Step 1- The first step that we recommend, though it is optional, is the use of the Business Entity Search to ensure the name you plan on filing with is indeed available in Vermont. If you would like additional time with which to file, and you’d like to protect your chosen designation, you may reserve your entity name for a period of 120 days prior to registration (filing fee cost: $20).

Step 2- With your name ready, you will be able to complete the filing forms online or in PDF format. Click on the link that corresponds with your entity type below to access a more detailed tutorial.

Step 3- With your forms complete, you will be able to pay the filing fee and submit your documents to the Secretary of State for processing. You can pay by eCheck or credit card if filing online, the completion of which will mark the end of the registration process. If you’d like to file through the mail, print off the complete filing forms in duplicate and pay the filing fee by check or money order made out to the Secretary of State. Also, as previously mentioned, foreign LLCs will need to provide a certificate of good standing. Furthermore, professional entities must attach a professional license to their forms as well. Once all necessary components have been consolidated, send them to the below address for processing.

Vermont Secretary of State : Corporations Division

128 State Street

Montpellier, VT 05633

Tips

EIN– If you’re forming a new, domestic LLC, its crucial that you apply for an EIN (Employer Identification Number) after you’ve finished the filing process with the Secretary of State. This number, issued by the IRS, allows for your business to be seen as legitimate in the eyes of the federal government. With it, you will be able to open bank accounts, apply for credit cards, request financing and hire employees.
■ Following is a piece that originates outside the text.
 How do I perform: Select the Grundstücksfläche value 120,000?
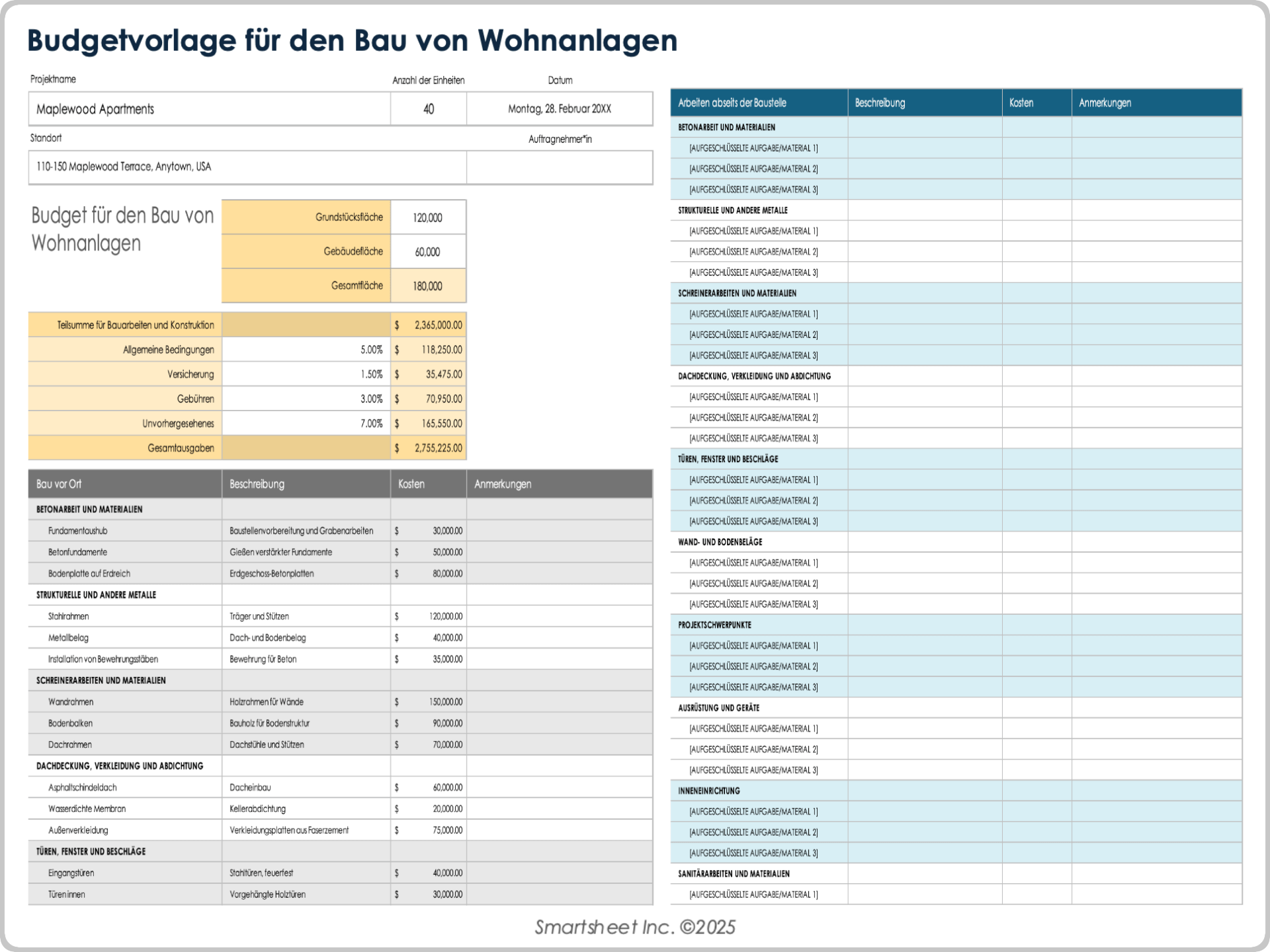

For more information on the application process, click on the heading of this paragraph and review our tutorial. You may also navigate to the IRS website to apply Online or download the Form SS-4 to file through the mail.

Operating Agreement– Those entities who haven’t yet drafted an operating agreement will benefit greatly from the use of our free template (linked to the left) available in both MS Word and Adobe PDF formatting. This agreement, when drafted correctly, will establish the rights and responsibilities of the company officials as well as the rules under which they must operate. All provisions relating to the internal affairs of the entity, both logistical and financial, can be relayed in black and white to prevent confusion and improve organization. Though operating agreements are not legally required in the state of Vermont, you can began to see why they are so highly recommended.

Renewal– All LLCs must file an annual report with the Secretary of State and pay the accompanying $35 fee each year in order to stay in good standing. This process enables the state government to stay up to date on any significant structural changes. The Corporations Division encourages the use of their online portal as it allows for the quickest filing process, and for this reason, they have offered no PDF with which to renew. Take a look at our account registration tutorial as you will need to be signed up with the portal to be granted access to the renewal process. Filers should submit their forms within two and a half months following the fiscal year end date acknowledged in the initial registration documents.